She tried to visit Drogon and Rhaegal, each night before she retired to her chambers. The dragons slept in the Godswood, where the ancient trees encircled the yard—so dense that even the cold winds of a winter the Starks had always known was coming—could not reach them.

If ever the nightmares broke through the shallow surface of her consciousness, Dany knew to seek them out, winding her way down flights of spiral stairs and unlit corridors. The hammering drumbeat of her troubled heart led the way.

The pair brought a calming warmth back into her bones. She could watch them for hours, curled up against one another for mutual heat. They reminded her of stable cats, innocent and content, nestled together in the hay.

The northerners feared them, distrusted them much as they distrusted the Dragon Queen whose legacy they carried on the leathery spans of their wings. And the army she'd brought, from over the sea. It mattered little that they'd fought alongside the armies of the north to end the Long Night. It mattered not at all, that Dany herself had crested an icy wave of terror, to face down the King of Night.

Whenever she remembered the way his pale, unnerving eyes had paralyzed her, she thought of the first time she'd watched a storm madden the waves on the sea. She'd felt so similarly powerless. She'd feared for her own life. And the lives of her people.

~

Drogon stretched his neck out with a dramatic sigh that made the leaves of the great weir-wood tree tremor like harp strings. Reminding her not to lose herself in the waking nightmare of the past. She relaxed her tense shoulders gratefully. The dragon's yellow eyes watched her, half-open. Half-closed.

Dany smiled, though whether the gesture ever reached her eyes, she wasn't certain.

Her children had despised the north, at first. Now they'd grown accustomed to the wind and snow. More so even than Dany herself. They were conquerors, she realized with a shiver. Wherever they landed, they were quick to settle.

Whether or not the natives welcomed them with open arms.

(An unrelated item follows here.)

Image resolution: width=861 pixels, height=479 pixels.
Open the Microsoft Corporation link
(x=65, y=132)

"How could anyone not see how beautiful you are?" She wondered aloud, the sadness in her tone surprising even her.

Rhaegal cocked his head to the side, almost like a puppy. He struck a gentle, quavering note, deep in the hollow of his throat. She skimmed her fingertips down the side of his neck, admiring the seamless ripple of emerald and gold scales, as he leaned into her touch.

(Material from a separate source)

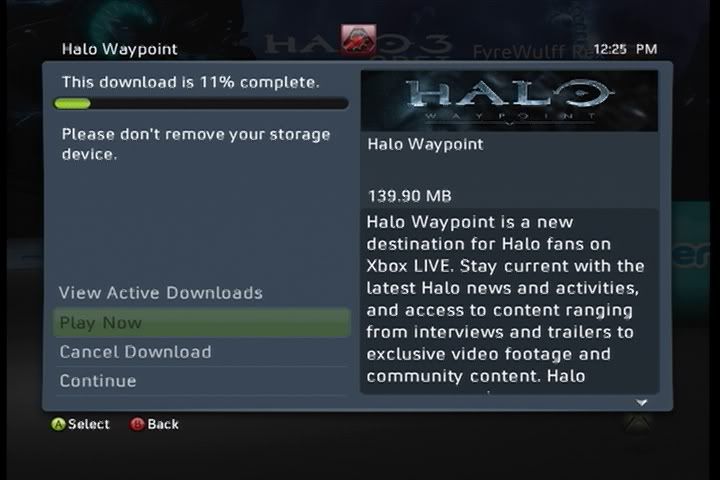The height and width of the screenshot is (480, 720).
Task: Click the download progress bar
Action: [x=201, y=103]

She remembered how she'd fought them, once. How she'd chained them away, for burning a child. An innocent child.

It was like fighting the fire within herself.

She wondered what that child might have been, had he not met his fate prematurely from an adolescent Drogon. She recalled how she'd confronted the dragon, and for the first time since he'd hatched in the fire of her own rebirth, she'd felt genuine fear. She'd been afraid he would hurt her, maddened by captivity.

Instead he'd simply roared down over her small frame. She'd steadied him with her gaze. She'd gentled them both, and their brother as well, with her own willpower.

Drogon cast his serene yellow gaze down at her now, less hostile than her memories would lead her to believe.

Fire cannot kill a dragon.

Captivity, on the other hand, certainly could.